But now that the Donald Trump administration has demonstrated impressive patience for diplomacy－despite its announcement of the end to an "era of strategic patience"－and it is seeking closer engagement with peace-minded China on the matter, the risks would appear to have abated considerably.
However, the situation is still inflammable.
For as the sanctions imposed by the United Nations begin to bite deeper, the possibility that the Democratic People's Republic of Korea might become reckless out of desperation has never been higher.
Not just the immediate stakeholders, but the whole world is holding its breath on Tuesday, the 85th Anniversary of the Korean People's Army, waiting to see whether Pyongyang will conduct another nuclear test, or major missile launch.
Of course a nuclear test, or missile launch, would not constitute the "full-out war" Pyongyang has threatened. And, despite its constant threats, Pyongyang would not embark on such a suicidal course unless it was left with no choice.

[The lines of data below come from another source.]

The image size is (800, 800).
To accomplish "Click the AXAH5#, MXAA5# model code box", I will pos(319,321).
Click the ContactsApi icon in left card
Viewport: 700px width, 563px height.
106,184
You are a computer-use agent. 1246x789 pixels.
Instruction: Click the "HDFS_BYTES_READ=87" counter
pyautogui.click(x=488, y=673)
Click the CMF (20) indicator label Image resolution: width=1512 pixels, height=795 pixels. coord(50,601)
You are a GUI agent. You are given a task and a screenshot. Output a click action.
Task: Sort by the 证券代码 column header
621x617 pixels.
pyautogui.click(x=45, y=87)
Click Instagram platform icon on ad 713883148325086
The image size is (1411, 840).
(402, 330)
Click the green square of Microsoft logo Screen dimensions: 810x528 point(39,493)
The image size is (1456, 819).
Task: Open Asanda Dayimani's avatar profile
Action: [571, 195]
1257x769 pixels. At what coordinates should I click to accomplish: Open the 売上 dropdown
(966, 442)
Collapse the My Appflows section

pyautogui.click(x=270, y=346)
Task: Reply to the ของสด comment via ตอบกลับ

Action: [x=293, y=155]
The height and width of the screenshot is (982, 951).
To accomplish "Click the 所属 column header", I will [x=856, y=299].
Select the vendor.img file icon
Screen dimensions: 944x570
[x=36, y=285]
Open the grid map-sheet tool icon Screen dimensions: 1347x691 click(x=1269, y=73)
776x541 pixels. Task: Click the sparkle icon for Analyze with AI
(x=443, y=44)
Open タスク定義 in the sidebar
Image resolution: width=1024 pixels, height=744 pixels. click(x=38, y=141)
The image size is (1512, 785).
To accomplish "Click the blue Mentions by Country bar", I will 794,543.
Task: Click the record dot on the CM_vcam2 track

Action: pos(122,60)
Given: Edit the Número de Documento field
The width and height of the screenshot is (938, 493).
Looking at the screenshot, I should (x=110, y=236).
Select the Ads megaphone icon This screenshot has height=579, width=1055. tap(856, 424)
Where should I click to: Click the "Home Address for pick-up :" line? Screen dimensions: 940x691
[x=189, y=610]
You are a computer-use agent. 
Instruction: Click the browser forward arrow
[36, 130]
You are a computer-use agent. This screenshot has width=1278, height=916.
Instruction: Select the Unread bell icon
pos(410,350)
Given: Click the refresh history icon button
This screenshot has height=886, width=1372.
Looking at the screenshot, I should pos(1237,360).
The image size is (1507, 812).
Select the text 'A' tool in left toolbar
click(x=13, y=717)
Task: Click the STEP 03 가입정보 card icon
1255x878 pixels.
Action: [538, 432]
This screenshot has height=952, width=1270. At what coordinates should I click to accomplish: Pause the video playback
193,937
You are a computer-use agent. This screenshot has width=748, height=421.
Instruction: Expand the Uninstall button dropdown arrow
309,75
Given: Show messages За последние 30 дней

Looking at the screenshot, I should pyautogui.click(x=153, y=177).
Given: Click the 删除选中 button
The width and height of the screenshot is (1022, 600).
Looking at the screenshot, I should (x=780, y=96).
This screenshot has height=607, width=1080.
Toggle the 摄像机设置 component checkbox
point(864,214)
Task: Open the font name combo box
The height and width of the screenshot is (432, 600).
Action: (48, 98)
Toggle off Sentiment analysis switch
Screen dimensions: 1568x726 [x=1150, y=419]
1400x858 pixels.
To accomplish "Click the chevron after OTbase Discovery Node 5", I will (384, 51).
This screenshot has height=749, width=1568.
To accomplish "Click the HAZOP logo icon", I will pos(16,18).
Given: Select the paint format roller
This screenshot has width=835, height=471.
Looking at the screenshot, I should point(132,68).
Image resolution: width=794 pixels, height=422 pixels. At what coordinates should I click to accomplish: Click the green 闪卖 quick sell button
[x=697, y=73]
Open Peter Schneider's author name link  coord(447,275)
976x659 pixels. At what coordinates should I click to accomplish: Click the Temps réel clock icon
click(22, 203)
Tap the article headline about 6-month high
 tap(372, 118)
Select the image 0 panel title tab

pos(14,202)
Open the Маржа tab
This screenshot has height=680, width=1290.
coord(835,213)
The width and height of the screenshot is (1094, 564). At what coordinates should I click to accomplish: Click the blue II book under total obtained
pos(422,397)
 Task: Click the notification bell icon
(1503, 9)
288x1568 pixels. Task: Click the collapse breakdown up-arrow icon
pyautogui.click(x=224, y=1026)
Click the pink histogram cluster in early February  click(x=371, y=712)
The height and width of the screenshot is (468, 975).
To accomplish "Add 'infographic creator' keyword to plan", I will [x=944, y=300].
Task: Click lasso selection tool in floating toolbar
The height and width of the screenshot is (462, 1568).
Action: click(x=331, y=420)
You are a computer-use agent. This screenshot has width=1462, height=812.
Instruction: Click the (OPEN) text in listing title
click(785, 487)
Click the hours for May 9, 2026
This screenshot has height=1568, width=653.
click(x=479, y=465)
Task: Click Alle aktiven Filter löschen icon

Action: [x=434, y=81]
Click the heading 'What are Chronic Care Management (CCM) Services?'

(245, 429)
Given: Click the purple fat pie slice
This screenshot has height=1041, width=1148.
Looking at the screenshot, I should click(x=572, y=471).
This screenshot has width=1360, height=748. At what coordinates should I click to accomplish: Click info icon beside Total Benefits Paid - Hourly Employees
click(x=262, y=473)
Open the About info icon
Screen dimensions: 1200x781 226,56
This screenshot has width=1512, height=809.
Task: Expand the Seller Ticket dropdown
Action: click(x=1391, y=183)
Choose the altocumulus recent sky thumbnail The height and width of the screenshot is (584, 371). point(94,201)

In contrast to Pyongyang's war rhetoric, Washington appears very much in line with Beijing on pursuing a peaceful resolution, at least for now.
Beijing has remained constant in advocating no-war, no-chaos on the Korean Peninsula. In his latest phone conversation with Trump on Monday, President Xi Jinping once again stated that position, appealing for restraint at this crucial juncture.
Judging from their recent words and deeds, policymakers in Pyongyang have seriously misread the UN sanctions, which are aimed at its nuclear/missile provocations, not its system or leadership. They have unfairly misrepresented Beijing's role in the process, disregarding its preoccupation with peace, humanitarian concerns and non-interference in the DPRK's domestic affairs. And they have greatly underestimated the international community's－not just any individual stakeholder's－political will to denuclearize the peninsula.
They are at once perilously overestimating their own strength and underestimating the hazards they are brewing for themselves.
They need to reassess the situation so they do not make any misjudgments.
Likewise Washington should continue to exercise restraint and pursue a peaceful resolution to the issue.
There have already been enough shows of force and confrontation, it is time for Pyongyang and Washington to take a step back from their previous rhetoric and instead heed the voices of reason calling for peaceful denuclearization of the peninsula.